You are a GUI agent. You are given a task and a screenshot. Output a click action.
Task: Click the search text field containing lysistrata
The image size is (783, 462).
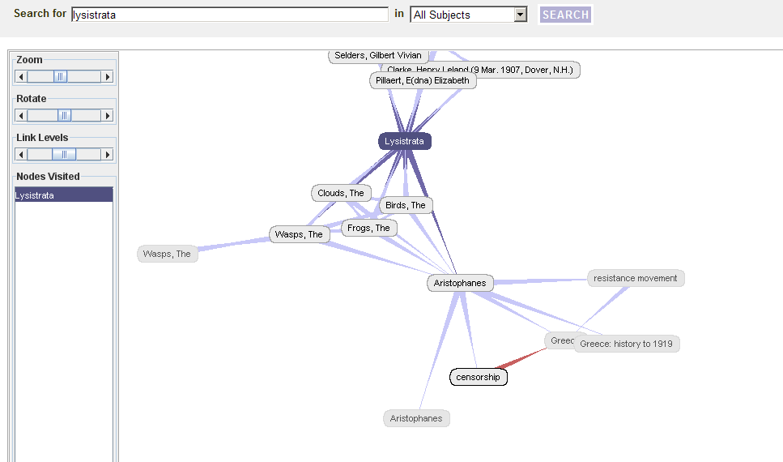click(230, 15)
● ● ● ●
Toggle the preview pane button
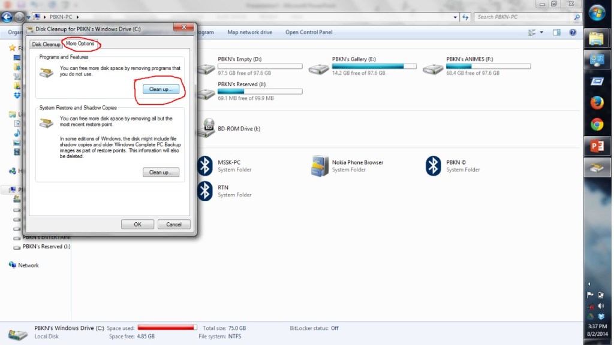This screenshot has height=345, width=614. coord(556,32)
● ● ● ●
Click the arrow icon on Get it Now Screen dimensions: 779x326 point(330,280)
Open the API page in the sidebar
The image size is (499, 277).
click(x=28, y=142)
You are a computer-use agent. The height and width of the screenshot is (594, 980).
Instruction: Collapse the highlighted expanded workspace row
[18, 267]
● ● ● ●
PROBLEM DETAILS: Find each line of the records above that includes the word "agent" and copy those lines in full.

SOLUTION TO THIS EXERCISE:
You are a GUI agent. You are given a task and a screenshot. Output a click action.
You are a computer-use agent. The height and width of the screenshot is (594, 980).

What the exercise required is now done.